How The Handmaid's Tale Warns Us About Exclusionary Feminism

by Brooke Blackman

Season 2 of The Handmaid’s Tale created a rift in its fanbase. Serena Joy, one of the show’s main characters, undergoes a character development that has inflamed a debate among viewers around whether or not they should feel compassion for her. Her faith in Gilead, the patriarchal, oppressive country she helped create, wavers slowly throughout the beginning of the season and is ultimately destroyed when she must let go of the baby she has always wanted. She slowly realizes how she inhibited herself by conceiving and creating Gilead’s regime. She has essentially built her own cage and stripped herself of any power or autonomy that she might have had. Serena created a society that’s practically unsurvivable for women.

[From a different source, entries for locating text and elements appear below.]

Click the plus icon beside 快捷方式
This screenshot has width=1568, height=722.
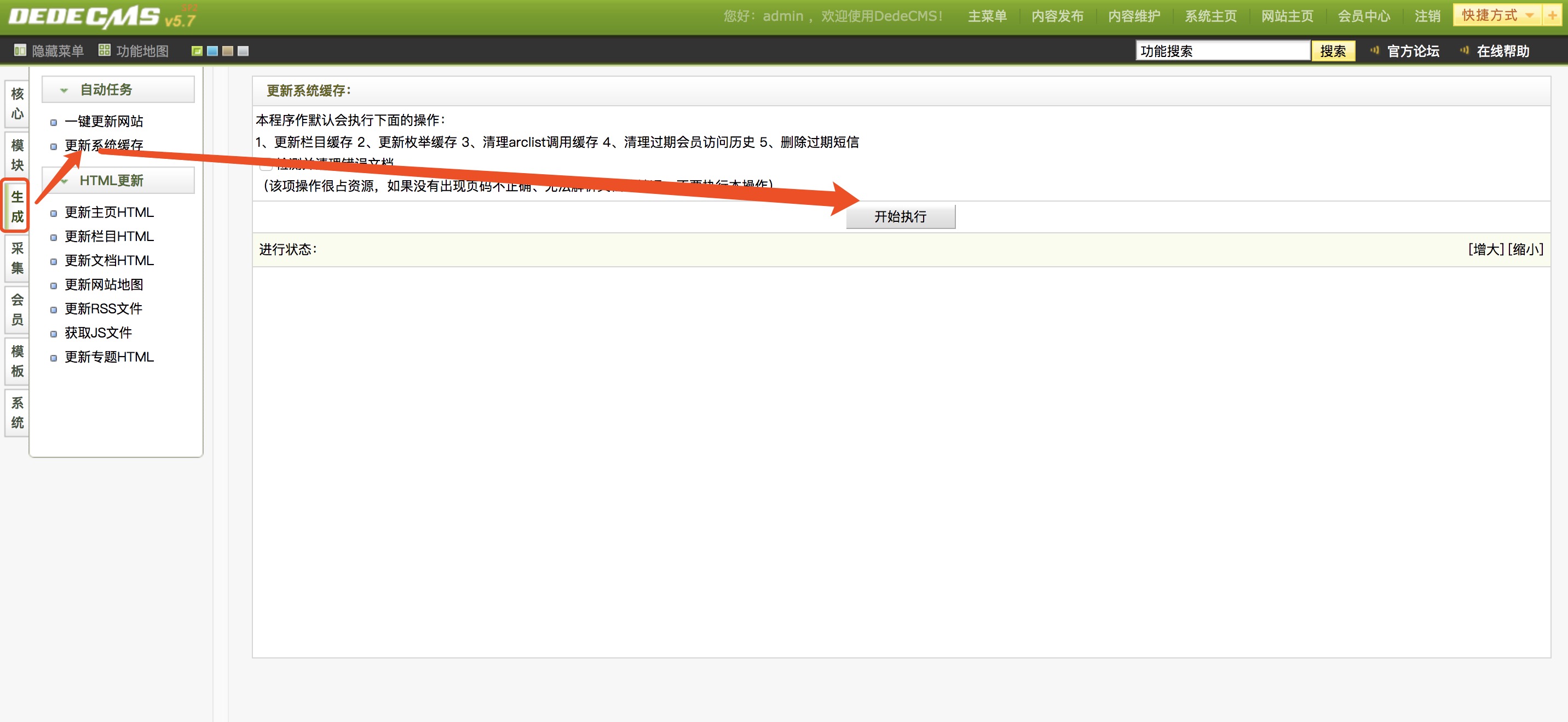point(1552,15)
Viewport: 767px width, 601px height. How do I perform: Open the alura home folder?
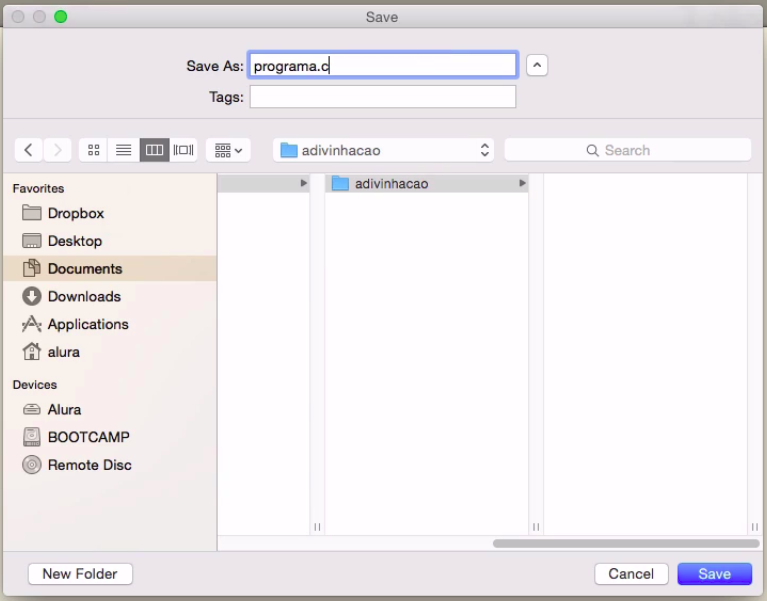63,352

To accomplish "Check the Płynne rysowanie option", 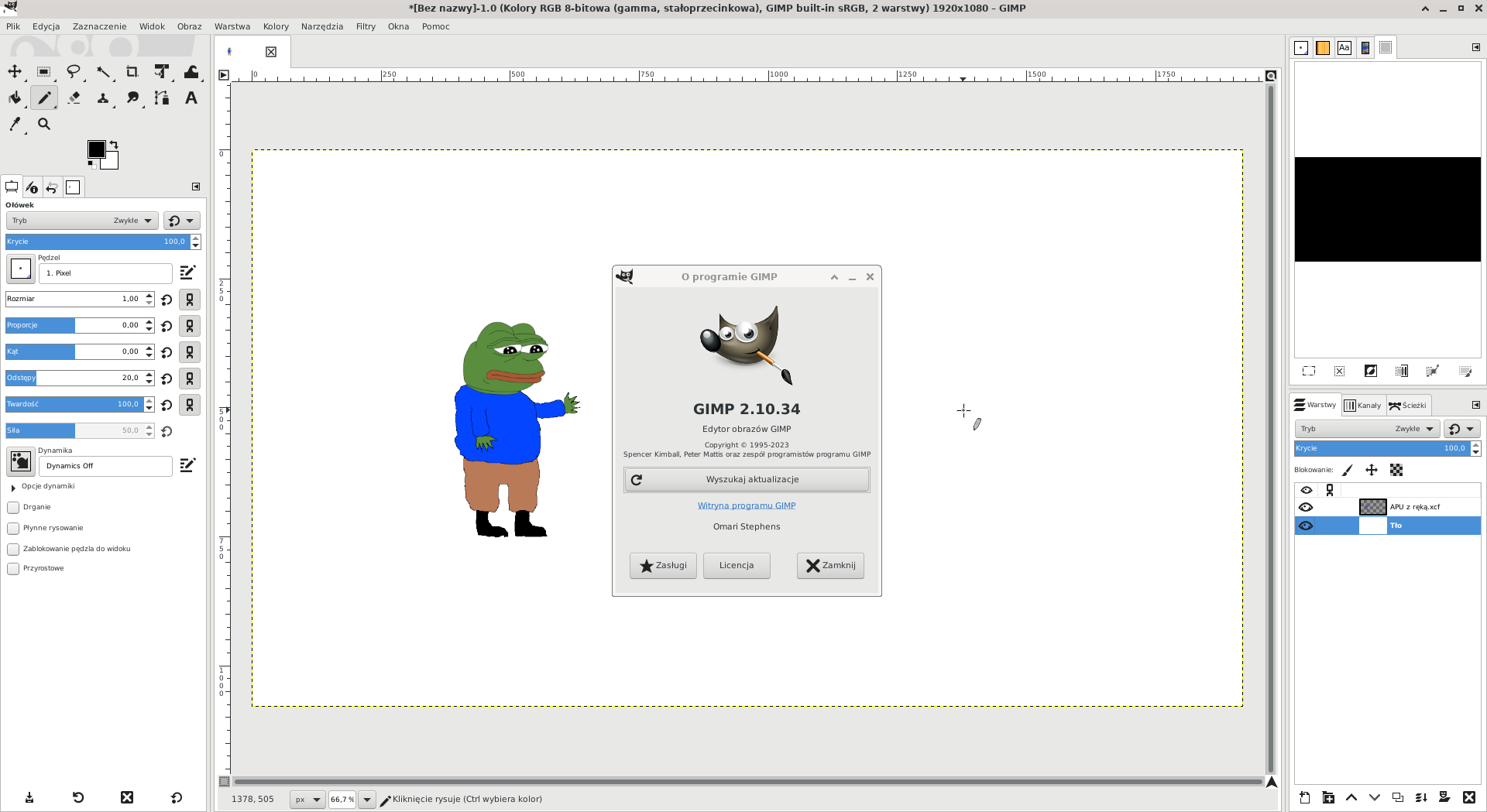I will click(13, 529).
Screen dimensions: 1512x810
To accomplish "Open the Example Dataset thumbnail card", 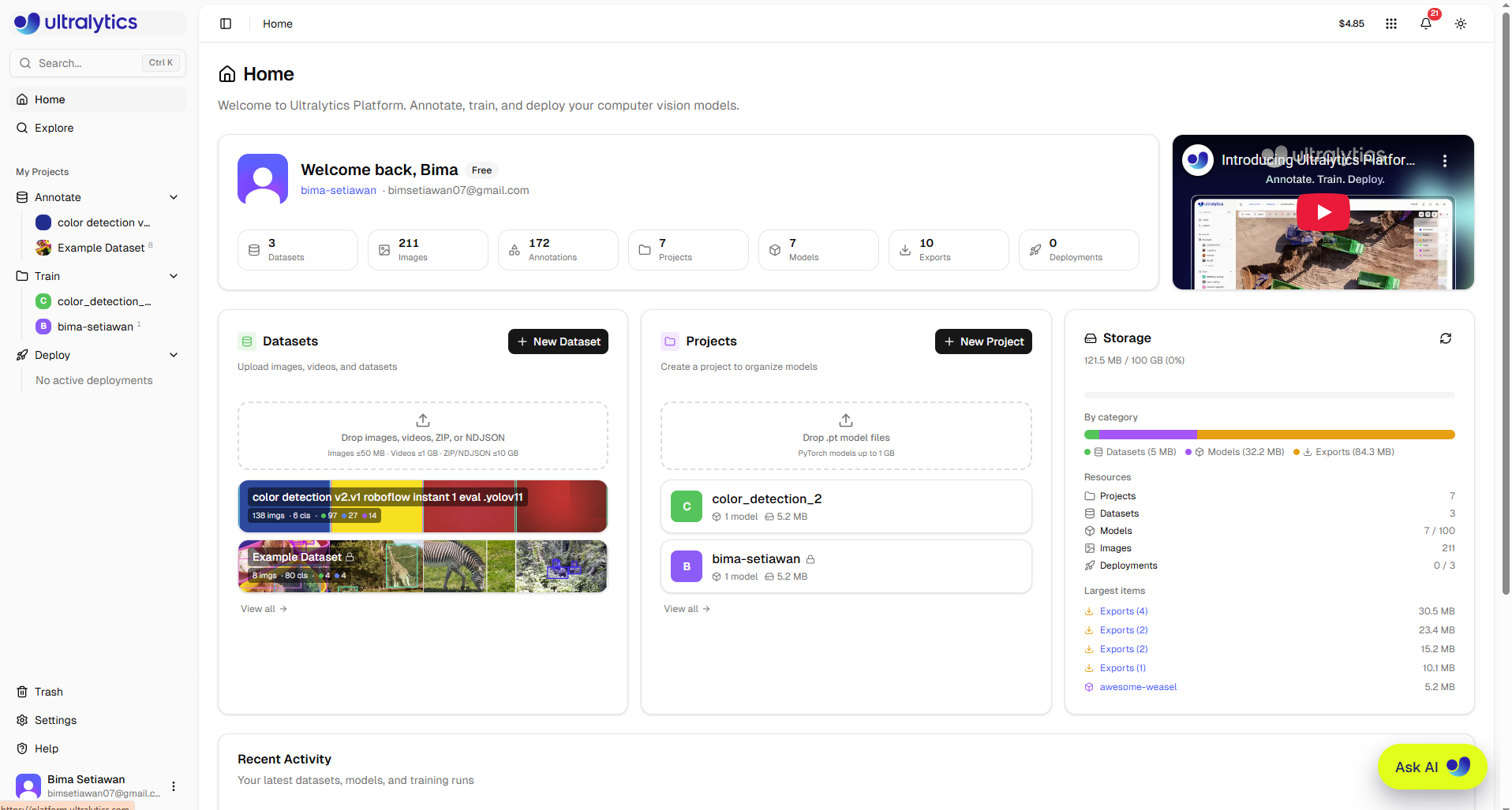I will tap(422, 566).
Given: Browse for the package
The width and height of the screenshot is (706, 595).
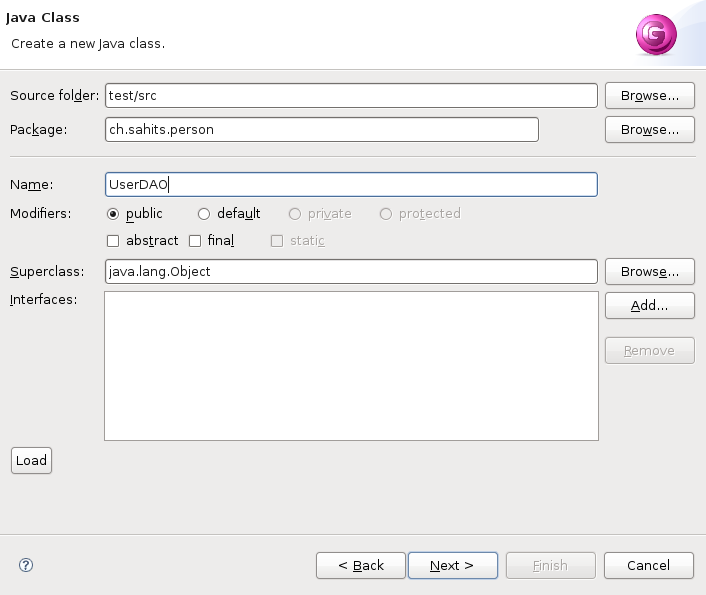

Serena Joy is the mastermind behind Gilead’s oppression of women. She dedicates a large portion of her life advocating for restrictions of women’s rights. She writes a book, A Woman’s Place, promoting an ideology in which women only work as housewives and mothers. She claims that her intentions are to save America from the fertility crisis that takes place in the world of The Handmaid’s Tale. But this is really just a guise—Serena’s sole motivation is power. She knows by suggesting this to her ultra-reactionary husband, who is the leader of a political movement which eventually becomes the government of Gilead, she can appeal to him. She hopes that by advocating for the subjugation of some women, she can come out on top.

Gilead functions through the subjugation of women. They are separated into different classes: wives, Marthas, and Handmaids. Handmaidens are criminals of Gilead, and being a handmaid for six years is part of their punishment. As Gilead is an evangelical society with laws based on the Bible (especially the Old Testament), the so-called crimes of the handmaidens include divorce, lesbianism, abortion, and so on. This is all through Serena’s design.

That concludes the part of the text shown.